_WHAT YOU SHOULD DO_: Could you repeat the records below exactly, without the pictures?

_INPUT MATERIAL_:
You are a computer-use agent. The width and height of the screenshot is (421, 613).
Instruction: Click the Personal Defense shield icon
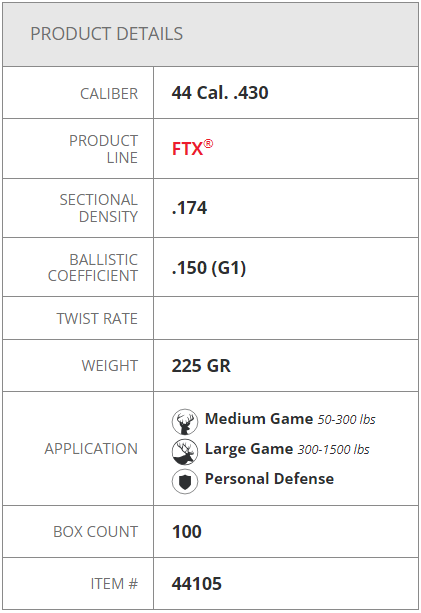click(185, 482)
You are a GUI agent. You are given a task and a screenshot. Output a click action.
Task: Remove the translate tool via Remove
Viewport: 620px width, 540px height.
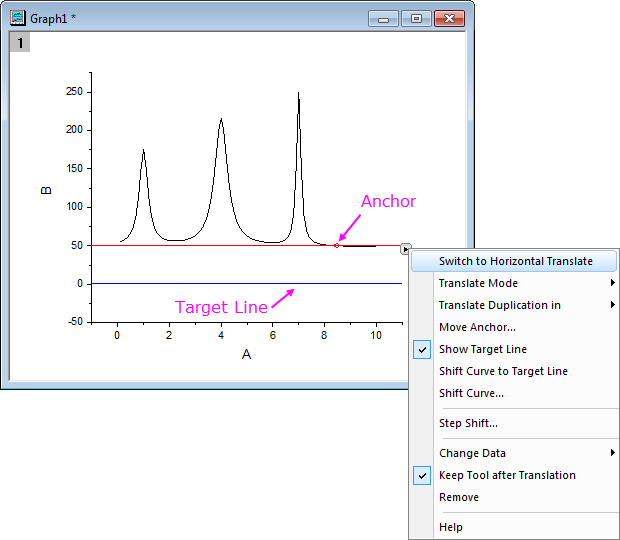pos(459,497)
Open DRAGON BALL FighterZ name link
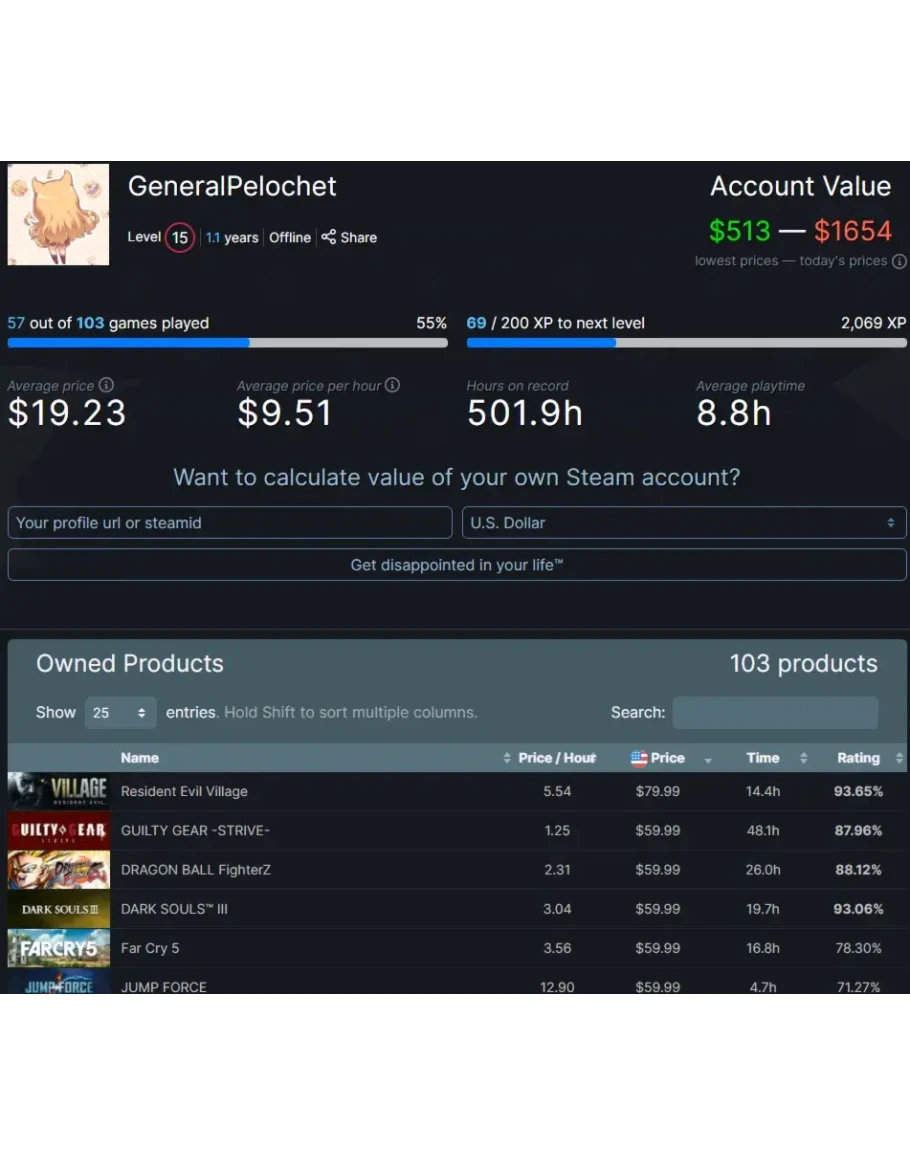 tap(196, 870)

_OUTPUT BELOW_:
You are a computer-use agent. The width and height of the screenshot is (421, 613).
Instruction: Click the Personal Defense shield icon
click(185, 482)
You are a GUI agent. You are given a task and a screenshot. Output a click action.
Task: Remove the translate tool via Remove
Viewport: 620px width, 540px height.
pos(459,497)
Open DRAGON BALL FighterZ name link
 tap(196, 870)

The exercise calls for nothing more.